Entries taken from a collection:

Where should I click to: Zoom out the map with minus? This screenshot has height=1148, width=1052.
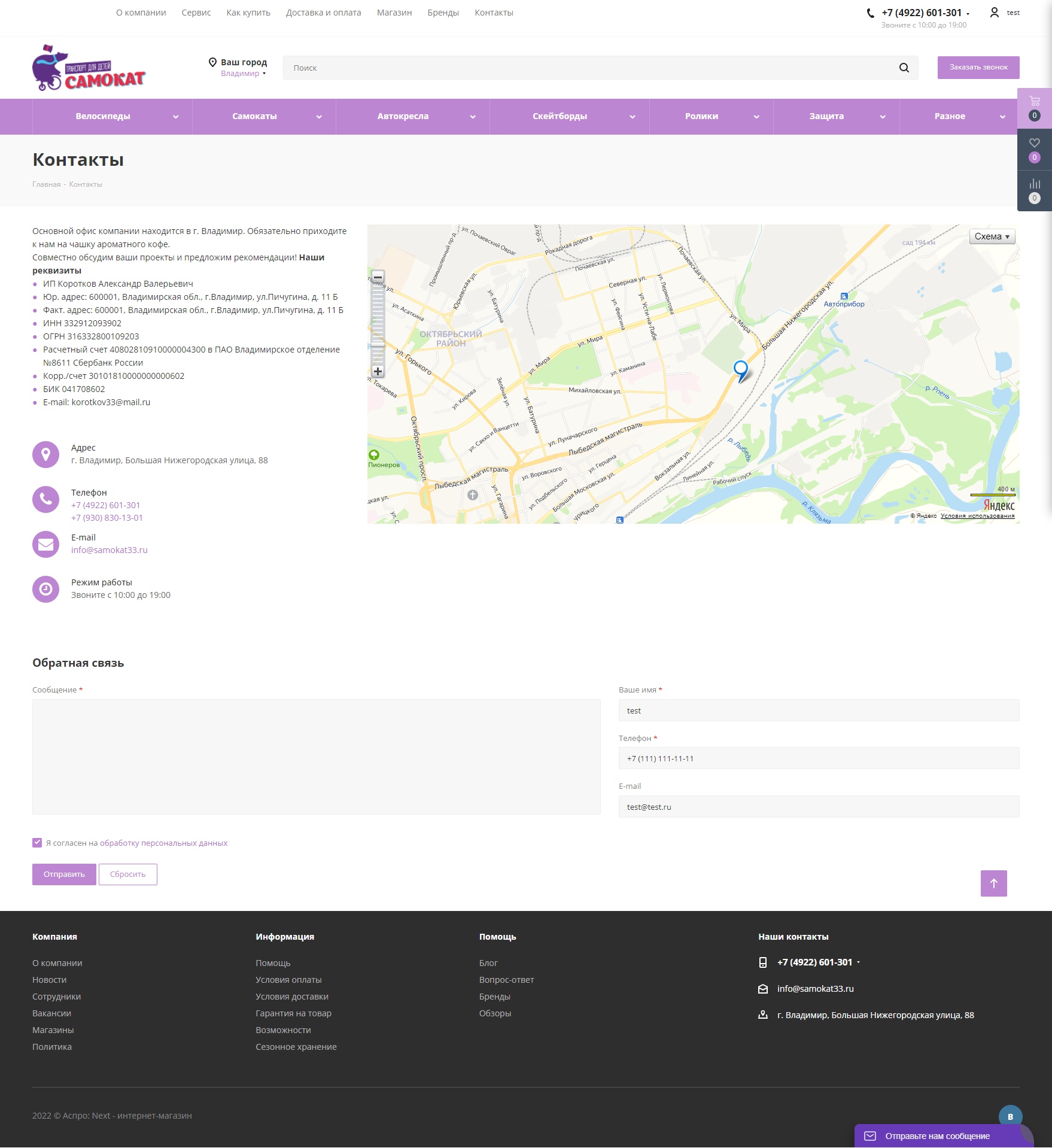[x=378, y=277]
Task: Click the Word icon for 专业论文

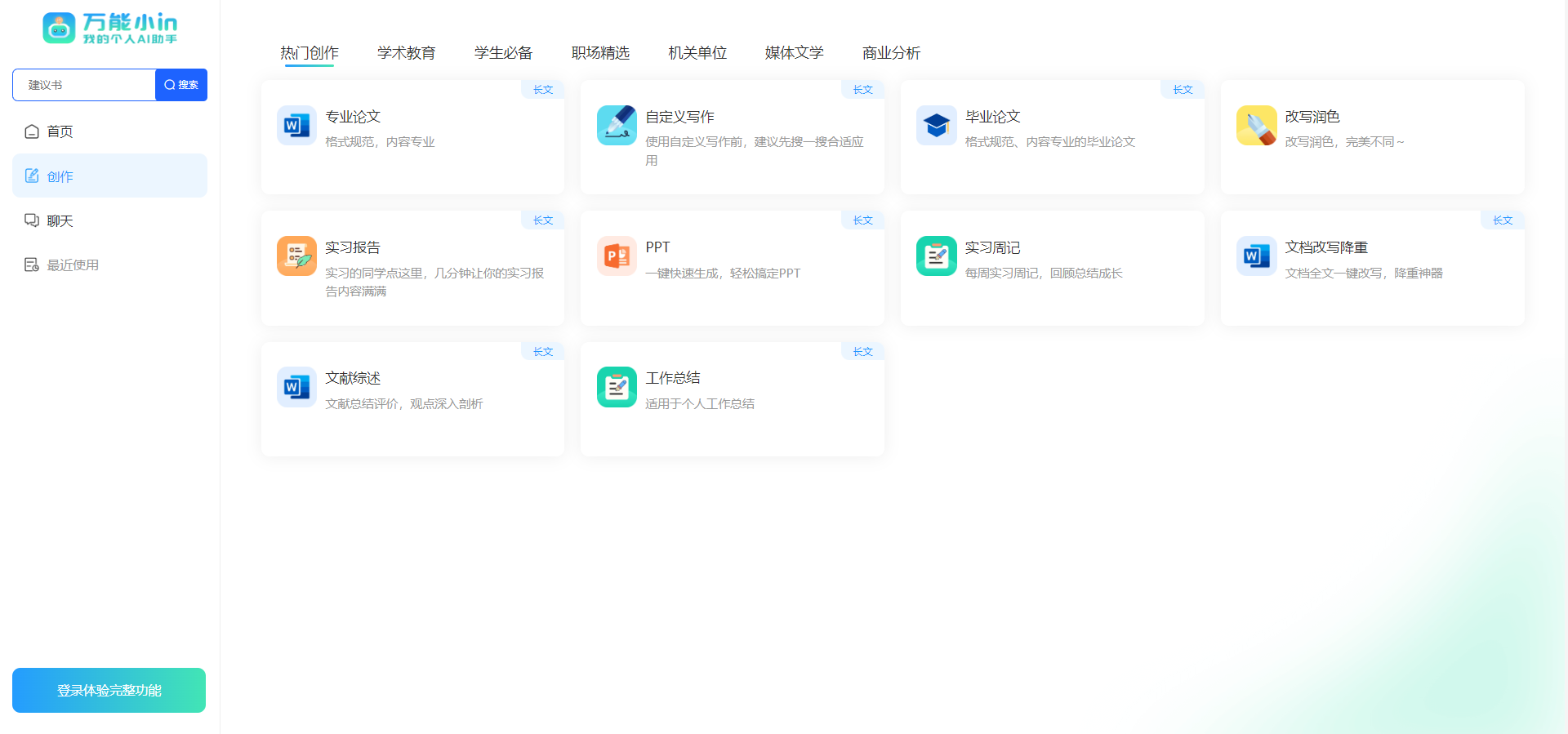Action: (296, 126)
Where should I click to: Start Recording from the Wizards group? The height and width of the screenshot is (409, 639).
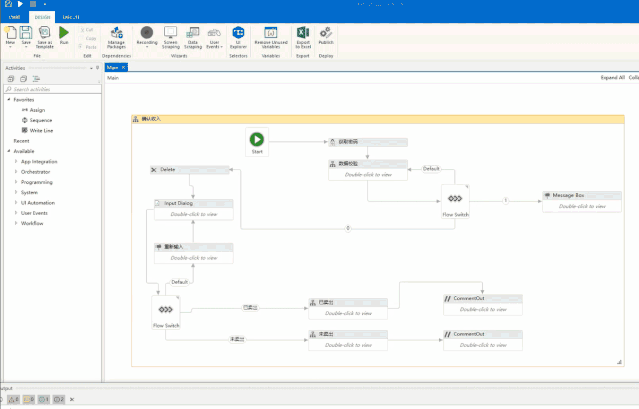[147, 37]
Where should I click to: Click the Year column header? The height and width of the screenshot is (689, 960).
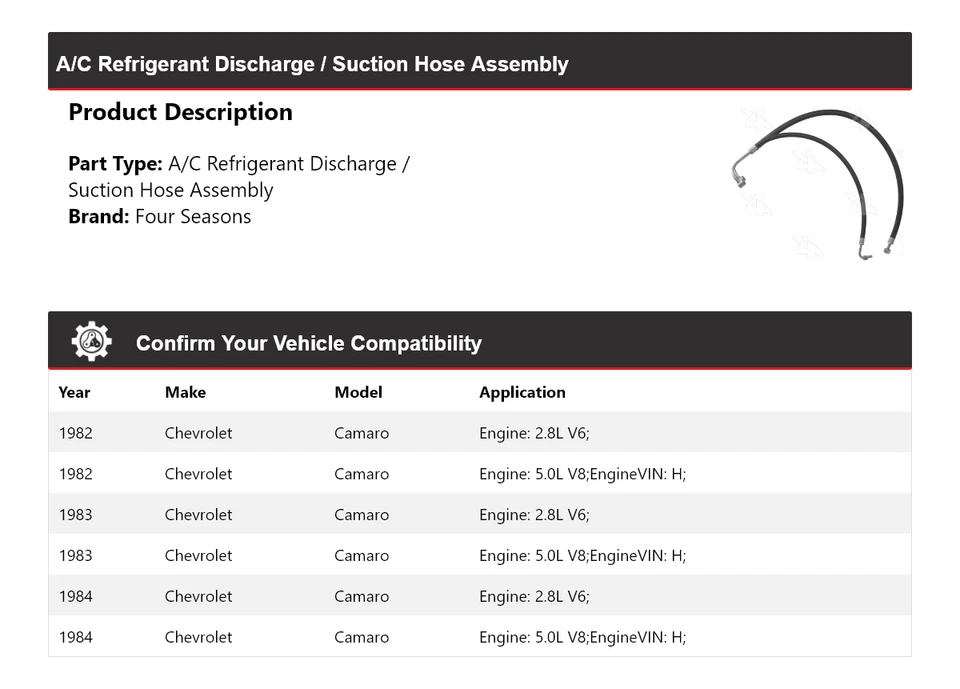(74, 392)
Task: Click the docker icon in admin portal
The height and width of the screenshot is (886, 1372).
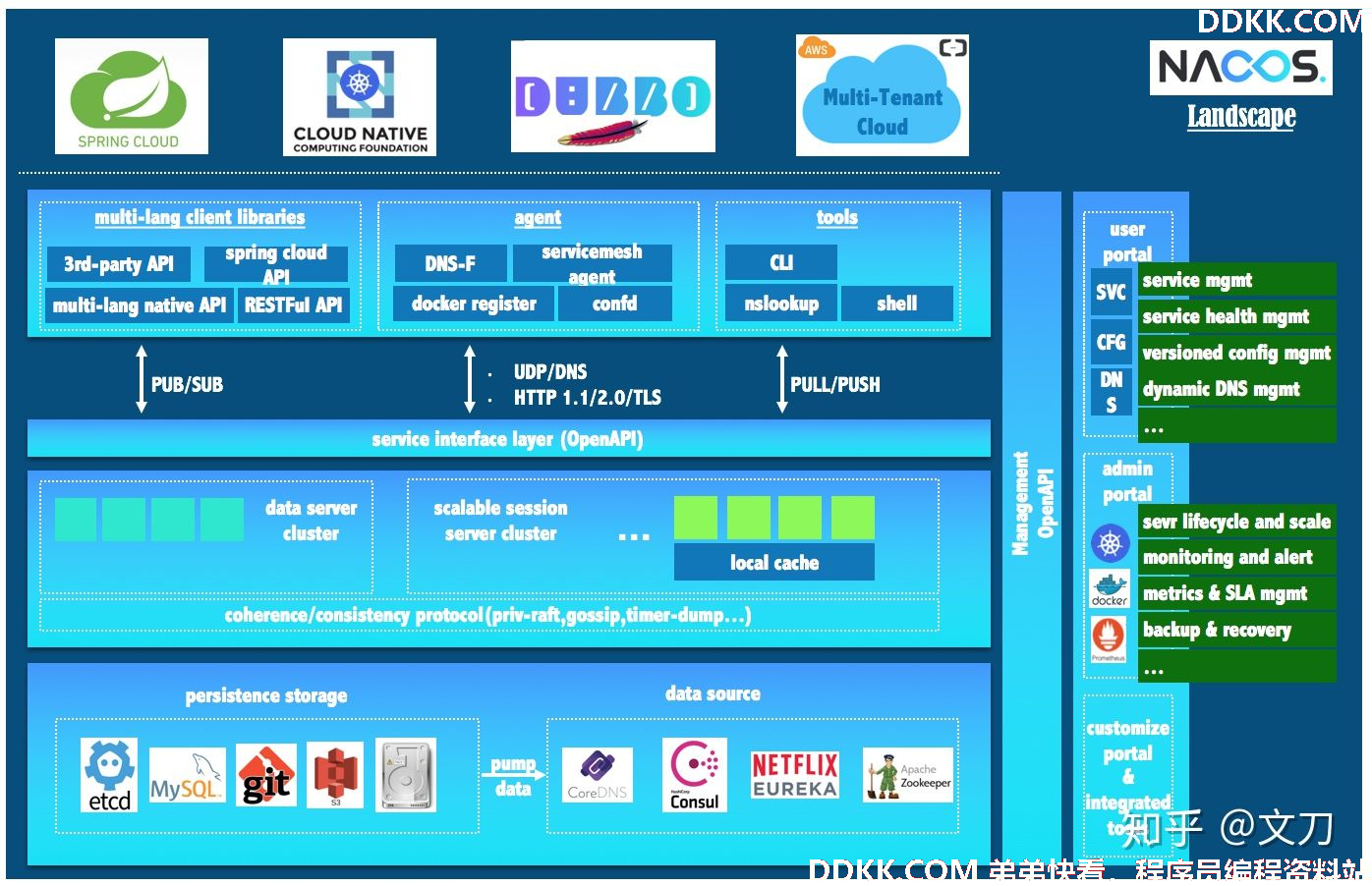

PROBLEM STATEMENT: The required output is every line from the one containing "Task: Click the docker icon in admin portal" through the last line of the records, inclusive, reproduced exactly and without pictures.

ANSWER BOX:
Task: Click the docker icon in admin portal
The height and width of the screenshot is (886, 1372).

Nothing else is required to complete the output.